Cellular inflammatory responses require a series of intricate regulations. This proposal seeks to define the posttranscriptional mechanisms that control cellular inflammatory response and prevent tissue damage due to excessive inflammation. Because of the important of RNA-binding proteins in posttranscriptional gene regulation, the goal for this application is to investigation the role of KSRP-mediated mRNA stability in the coordinated expression of inflammatory effecter proteins that are potentially harmful to host tissues in epithelial cells. Sustained expression of pro-inflammatory proteins has been implicated in cellular injury in a diverse range of inflammatory diseases, including inflammatory hepatobiliary diseases.
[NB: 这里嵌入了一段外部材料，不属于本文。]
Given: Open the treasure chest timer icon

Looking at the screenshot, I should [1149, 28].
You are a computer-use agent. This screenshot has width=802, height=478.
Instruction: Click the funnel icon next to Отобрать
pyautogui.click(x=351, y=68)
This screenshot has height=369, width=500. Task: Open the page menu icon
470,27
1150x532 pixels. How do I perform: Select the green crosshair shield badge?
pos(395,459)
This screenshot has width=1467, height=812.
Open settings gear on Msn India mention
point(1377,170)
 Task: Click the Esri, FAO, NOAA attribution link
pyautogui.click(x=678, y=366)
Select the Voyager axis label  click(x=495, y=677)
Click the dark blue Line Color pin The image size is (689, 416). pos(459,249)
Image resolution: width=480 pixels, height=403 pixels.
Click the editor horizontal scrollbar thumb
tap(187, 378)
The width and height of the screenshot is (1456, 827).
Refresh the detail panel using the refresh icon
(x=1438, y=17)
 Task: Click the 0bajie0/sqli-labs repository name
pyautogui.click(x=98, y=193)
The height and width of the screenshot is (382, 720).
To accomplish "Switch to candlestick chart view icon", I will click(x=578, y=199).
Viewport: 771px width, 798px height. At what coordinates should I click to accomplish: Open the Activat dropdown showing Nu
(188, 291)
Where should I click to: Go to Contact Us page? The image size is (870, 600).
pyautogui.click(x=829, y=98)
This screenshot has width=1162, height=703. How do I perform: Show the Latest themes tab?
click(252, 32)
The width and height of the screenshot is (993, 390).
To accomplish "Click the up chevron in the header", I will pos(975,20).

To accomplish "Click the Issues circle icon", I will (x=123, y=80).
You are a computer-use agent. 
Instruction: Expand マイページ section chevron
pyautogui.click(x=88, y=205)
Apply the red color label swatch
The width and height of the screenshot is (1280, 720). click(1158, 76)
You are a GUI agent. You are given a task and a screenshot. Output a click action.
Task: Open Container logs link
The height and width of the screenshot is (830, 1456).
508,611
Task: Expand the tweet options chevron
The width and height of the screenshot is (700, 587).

KSRP (the KH-type splicing regulatory protein) is an RNA binding protein that induces mRNA decay through binding to the AU-rich region of 3'UTR mRNA. Based on preliminary data, this proposal tests the novel central hypothesis that miRNA-mediated posttranscriptional mechanisms control expression of KSRP in liver epithelial cells, and upregulation of KSRP destabilizes iNOS and COX-2 mRNAs, providing negative regulation to epithelial cell inflammatory responses. Current and comprehensive molecular, biochemical, and cell biological approaches will be employed to ascertain how interferon-gamma (IFN-γ) induce KSRP expression in liver epithelial cells, and to clarify KSRP's relevance to the feedback regulation of epithelial inflammatory response. This proposal has two specific aims. First, it will test the hypothesis that IFN-γ regulates KSRP expression to destabilize iNOS and COX-2 mRNAs through downregulating miRNAs. Second, it will test the hypothesis that KSRP-mediated destabilization of iNOS and COX-2 mRNAs provides negative regulation to epithelial inflammatory responses. The proposal is innovation because it tests new concepts for KSRP-mediated mRNA stability and its involvement in the regulation of epithelial cell inflammatory responses. The project's significance is that it may reveal a new mechanism by which liver epithelial cells maintain homeostasis in response to inflammatory stimuli. The information resulting from these studies could identify new therapeutic strategies not only for inflammatory diseases, but also for other inflammatory diseases in general.

机体内的免疫反应受到一系列精细调控。过强的免疫应答会造成机体的损伤。转录后调控在免疫功能因子的调控中起着重要的作用，需要RNA结合蛋白的参与。KH-型剪接调控蛋白（KSRP）是一个RNA结合蛋白，可以调控一些免疫功能因子的mRNA稳定性。本文主要是研究KSRP介导的mRNA稳定性在上皮细胞免疫应答的精细调控中的作用。该研究包括将在肝脏和胆管上皮细胞及急性肝损伤小鼠模型中，证明通过miRNA调节的KSRP的表达，KSRP通过转录后调控机制，即与mRNA 3'UTR上的AREs结合，调节一些免疫功能因子的表达，从而形成一个负反馈调控环路，抑制过强的免疫应答。研究的新颖性在于证实在上皮细胞免疫中存在的一种新的免疫调节机制；阐明一种针对免疫刺激上皮细胞维持内部稳态新的机制。

机体内的免疫反应受到一系列精细调控。过强的免疫应答会造成机体的损伤。转录后调控在炎症相关因子的调控中起着重要的作用。本课题通过对细胞水平和小鼠模型的研究中发现，miR-27b和KH-型剪接调控蛋白（KSRP）参与调控一些炎症因子的表达，如CX3CL1和TGF-β。其作用机制通过miR-27b调控KSRP的表达，KSRP与CX3CL1和TGF-β3’UTR 上的AREs 结合，影响其mRNA的稳定性，从而形成一个负反馈调控环路，抑制过强的免疫应答。研究的新颖性在于证实在上皮细胞免疫中存在的一种新的免疫调节机制；阐明一种针对免疫刺激上皮细胞维持内部稳态新的机制，并将会为肝脏相关疾病的治疗理论依据。研究成果部分发表在2015年的《Scientific Reports》上和2017年的《The Journal of Immunology》。